The pilot and his assistant were out, doing a maintenance check on the engines and weapons systems, something of which she heartily approved. Her years as a Gate Security agent had taught her that if you didn't take care of equipment, it wouldn't take care of you when you needed it. And while you might not need any particular item often, when you did you'd need it
very
badly.
“Can't be over too soon for me, Adri,” Heinrich said. “If I owned this place and hell, I'd live in hell and rent it out. They say
our
area is hot and flat!” He slapped at a mosquito and cursed as it squashed against his neck in a smear of blood and sweat. “Jim and his boys did all the work. All
we've
done is sit and stare at dust-devils and the occasional pronghorn and listen to our frying skin crackle and pop.”

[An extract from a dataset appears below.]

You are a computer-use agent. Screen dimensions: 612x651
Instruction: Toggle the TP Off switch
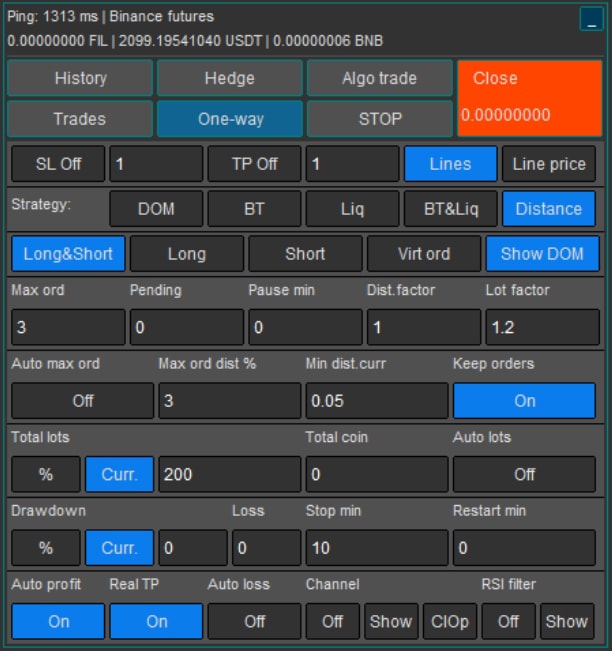coord(254,164)
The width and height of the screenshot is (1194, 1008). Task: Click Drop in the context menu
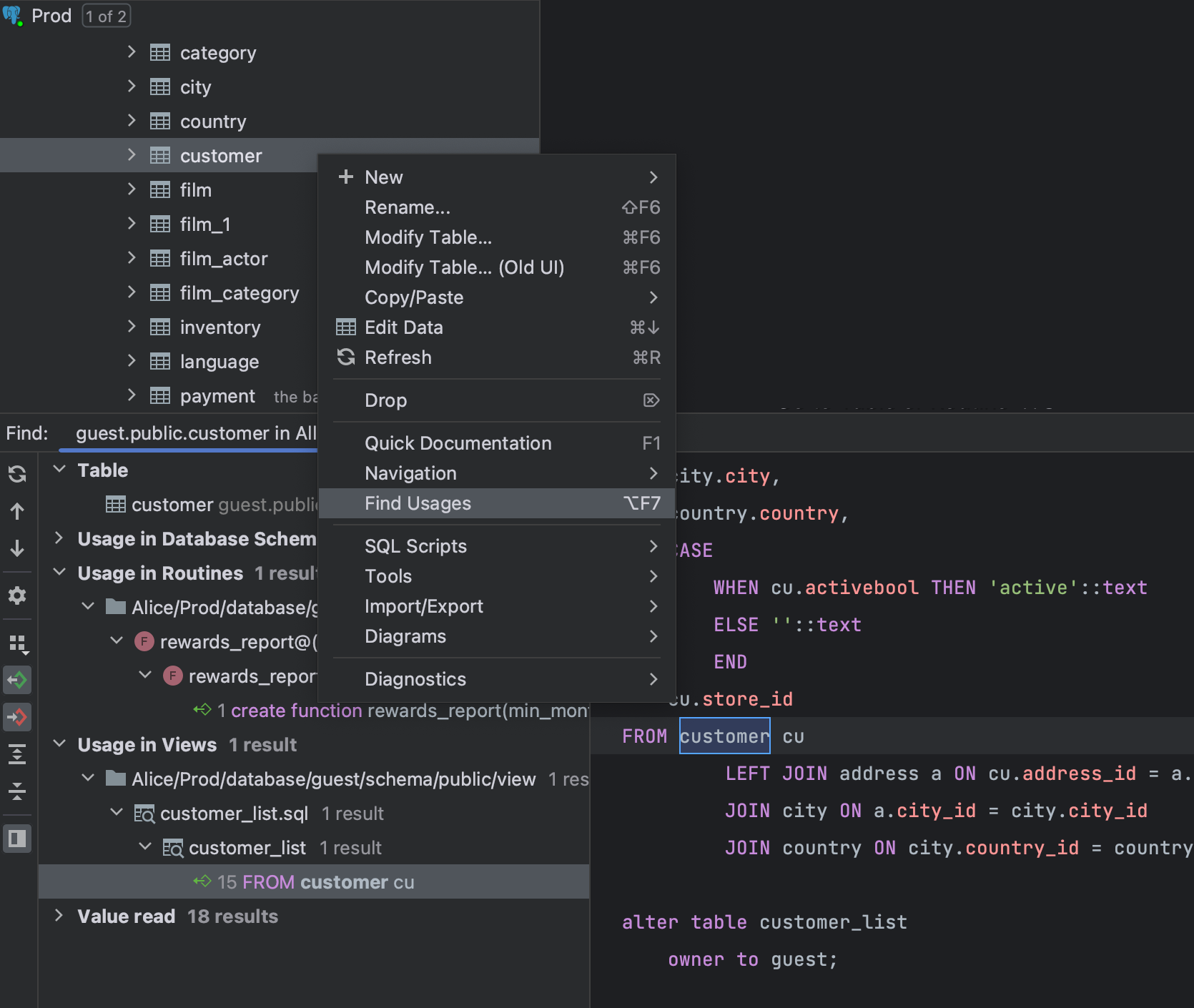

“You might as well get packed, then. Sorry I don't have time for the social amenities, Heinrich, but this is Gate Security business, and I have to wrap it up fast. Then you can get your men back to civilization and cold beer.”
The soldier nodded, shrugged, slapped another mosquito and walked off toward his troops, calling orders. There was a chorus of cheers, and they began striking camp with commendable enthusiasm.
The Frontier Scout laughed as they walked toward the cages; he was about her height, with sun-streaked brown hair, a close-cropped gingery beard and blue eyes startling in his tanned countenance. His broad-brimmed hat had a leopard-skin band, and old sweat had left rings of salt stain on his jacket, still visible beneath the new ones despite multiple washings; a leather thong around his neck bore grizzly-bear teeth and lion claws.